Dataset entries:
--------------------

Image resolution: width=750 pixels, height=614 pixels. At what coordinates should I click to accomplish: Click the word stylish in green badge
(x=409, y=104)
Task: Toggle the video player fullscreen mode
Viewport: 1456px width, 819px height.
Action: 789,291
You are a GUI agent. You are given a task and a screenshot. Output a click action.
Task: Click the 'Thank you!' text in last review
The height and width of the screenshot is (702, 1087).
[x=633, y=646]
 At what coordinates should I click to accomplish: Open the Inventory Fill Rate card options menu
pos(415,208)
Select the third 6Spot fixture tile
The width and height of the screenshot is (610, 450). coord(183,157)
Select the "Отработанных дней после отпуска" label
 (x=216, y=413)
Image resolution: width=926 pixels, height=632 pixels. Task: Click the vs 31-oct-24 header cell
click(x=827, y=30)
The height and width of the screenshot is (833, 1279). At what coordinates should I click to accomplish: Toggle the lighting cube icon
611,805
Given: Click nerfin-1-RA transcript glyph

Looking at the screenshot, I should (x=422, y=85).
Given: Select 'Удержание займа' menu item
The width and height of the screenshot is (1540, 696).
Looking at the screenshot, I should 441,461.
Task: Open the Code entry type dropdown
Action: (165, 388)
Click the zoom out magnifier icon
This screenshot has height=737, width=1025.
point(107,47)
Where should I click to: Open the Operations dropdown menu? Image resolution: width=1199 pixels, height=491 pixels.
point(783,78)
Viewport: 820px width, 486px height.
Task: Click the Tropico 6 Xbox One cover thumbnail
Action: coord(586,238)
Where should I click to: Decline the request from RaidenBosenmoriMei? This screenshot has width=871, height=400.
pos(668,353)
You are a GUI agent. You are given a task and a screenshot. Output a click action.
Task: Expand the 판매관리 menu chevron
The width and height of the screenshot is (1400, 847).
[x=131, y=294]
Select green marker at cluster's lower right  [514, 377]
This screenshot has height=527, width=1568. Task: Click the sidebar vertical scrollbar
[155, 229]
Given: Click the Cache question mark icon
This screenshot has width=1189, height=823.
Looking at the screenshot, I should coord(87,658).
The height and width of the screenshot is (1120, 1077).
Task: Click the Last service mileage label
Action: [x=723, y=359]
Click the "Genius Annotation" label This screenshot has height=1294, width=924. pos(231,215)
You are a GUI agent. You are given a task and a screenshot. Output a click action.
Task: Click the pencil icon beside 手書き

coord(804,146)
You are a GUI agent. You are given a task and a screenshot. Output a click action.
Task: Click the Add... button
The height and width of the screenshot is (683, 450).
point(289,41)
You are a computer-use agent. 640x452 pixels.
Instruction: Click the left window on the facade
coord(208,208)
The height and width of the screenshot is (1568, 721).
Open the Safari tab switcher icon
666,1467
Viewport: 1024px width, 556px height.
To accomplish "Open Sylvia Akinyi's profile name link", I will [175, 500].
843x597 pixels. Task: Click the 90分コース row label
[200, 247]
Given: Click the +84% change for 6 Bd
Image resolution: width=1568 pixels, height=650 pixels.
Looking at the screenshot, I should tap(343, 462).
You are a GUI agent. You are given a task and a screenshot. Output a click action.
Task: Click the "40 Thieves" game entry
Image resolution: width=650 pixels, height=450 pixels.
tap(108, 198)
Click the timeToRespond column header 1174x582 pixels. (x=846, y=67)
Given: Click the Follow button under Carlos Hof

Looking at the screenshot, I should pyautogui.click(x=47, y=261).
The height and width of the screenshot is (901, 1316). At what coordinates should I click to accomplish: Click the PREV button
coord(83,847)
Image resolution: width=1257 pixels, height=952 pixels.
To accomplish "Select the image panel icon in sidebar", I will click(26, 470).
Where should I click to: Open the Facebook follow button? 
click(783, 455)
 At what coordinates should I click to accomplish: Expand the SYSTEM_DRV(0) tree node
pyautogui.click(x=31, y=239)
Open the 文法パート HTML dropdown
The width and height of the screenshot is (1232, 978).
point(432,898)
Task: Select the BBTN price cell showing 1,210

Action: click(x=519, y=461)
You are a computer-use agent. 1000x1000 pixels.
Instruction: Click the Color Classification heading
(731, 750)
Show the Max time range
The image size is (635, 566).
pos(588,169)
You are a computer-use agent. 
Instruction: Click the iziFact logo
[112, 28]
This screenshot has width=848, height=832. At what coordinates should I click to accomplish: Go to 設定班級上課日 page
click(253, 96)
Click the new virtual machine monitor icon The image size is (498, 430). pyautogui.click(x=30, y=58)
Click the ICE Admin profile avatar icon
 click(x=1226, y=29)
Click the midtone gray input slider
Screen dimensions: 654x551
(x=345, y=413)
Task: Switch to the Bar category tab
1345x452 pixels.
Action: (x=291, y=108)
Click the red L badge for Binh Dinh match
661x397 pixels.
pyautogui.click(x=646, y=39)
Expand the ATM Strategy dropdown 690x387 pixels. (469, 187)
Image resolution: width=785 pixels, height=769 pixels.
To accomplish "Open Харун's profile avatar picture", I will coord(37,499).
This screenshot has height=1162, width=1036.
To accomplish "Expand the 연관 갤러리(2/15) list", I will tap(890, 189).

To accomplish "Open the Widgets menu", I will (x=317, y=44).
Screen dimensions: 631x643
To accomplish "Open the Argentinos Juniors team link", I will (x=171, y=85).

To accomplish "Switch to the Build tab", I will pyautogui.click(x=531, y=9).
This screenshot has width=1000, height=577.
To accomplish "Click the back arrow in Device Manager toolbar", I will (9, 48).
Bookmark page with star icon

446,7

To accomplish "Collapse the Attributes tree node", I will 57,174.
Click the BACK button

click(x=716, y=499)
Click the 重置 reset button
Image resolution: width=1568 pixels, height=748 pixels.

--------------------

• **REQUIREMENT**
Copy the entries above exactly, but only from the line holding "This screenshot has width=848, height=832." through the line holding "This screenshot has width=1000, height=577.", both included.

• **ANSWER BOX**
This screenshot has width=848, height=832. At what coordinates should I click to accomplish: Go to 設定班級上課日 page
click(253, 96)
Click the new virtual machine monitor icon The image size is (498, 430). pyautogui.click(x=30, y=58)
Click the ICE Admin profile avatar icon
 click(x=1226, y=29)
Click the midtone gray input slider
Screen dimensions: 654x551
(x=345, y=413)
Task: Switch to the Bar category tab
1345x452 pixels.
Action: (x=291, y=108)
Click the red L badge for Binh Dinh match
661x397 pixels.
pyautogui.click(x=646, y=39)
Expand the ATM Strategy dropdown 690x387 pixels. (469, 187)
Image resolution: width=785 pixels, height=769 pixels.
To accomplish "Open Харун's profile avatar picture", I will coord(37,499).
This screenshot has height=1162, width=1036.
To accomplish "Expand the 연관 갤러리(2/15) list", I will tap(890, 189).

To accomplish "Open the Widgets menu", I will (x=317, y=44).
Screen dimensions: 631x643
To accomplish "Open the Argentinos Juniors team link", I will (x=171, y=85).

To accomplish "Switch to the Build tab", I will pyautogui.click(x=531, y=9).
This screenshot has width=1000, height=577.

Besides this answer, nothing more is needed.